[Problem requirements] The expected output is an exact copy of the lines from the one containing "Task: Open the Tools menu" through the final line of the entries below, with no images.

Stored dataset items
++++++++

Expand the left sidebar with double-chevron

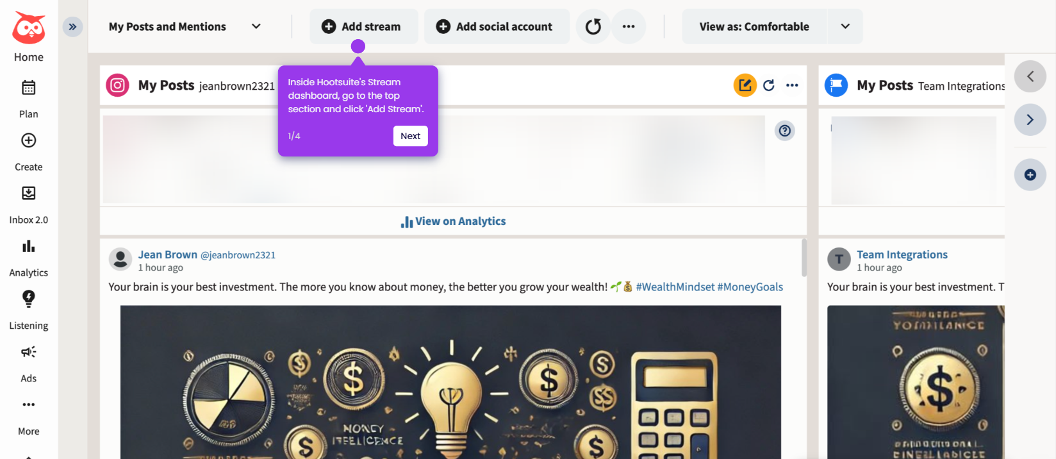[x=72, y=27]
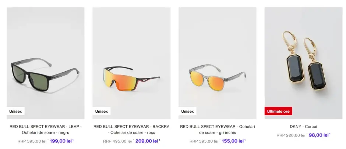
Task: Open the dark grey sunglasses product image
Action: tap(218, 63)
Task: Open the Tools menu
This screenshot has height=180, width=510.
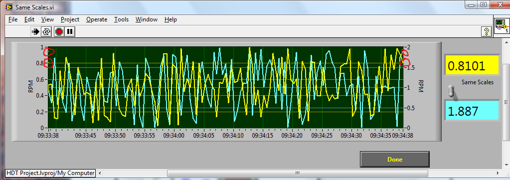Action: pyautogui.click(x=121, y=19)
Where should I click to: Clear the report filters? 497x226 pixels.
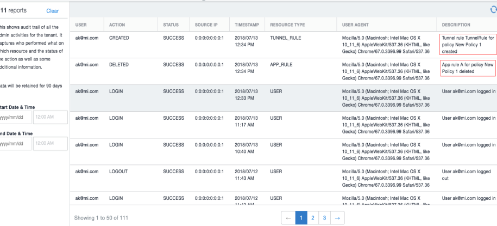[52, 11]
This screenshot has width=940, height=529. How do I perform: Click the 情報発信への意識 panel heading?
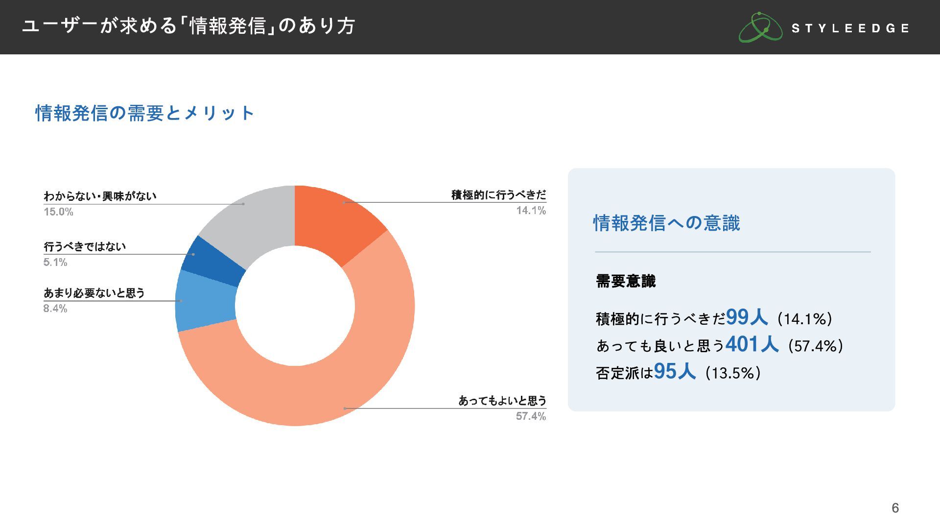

++++++++

[Solution to the problem]
Task: Open the Tools menu
This screenshot has height=180, width=510.
Action: pyautogui.click(x=121, y=19)
Where should I click to: Clear the report filters? 497x226 pixels.
[52, 11]
This screenshot has width=940, height=529. How do I perform: Click the 情報発信への意識 panel heading?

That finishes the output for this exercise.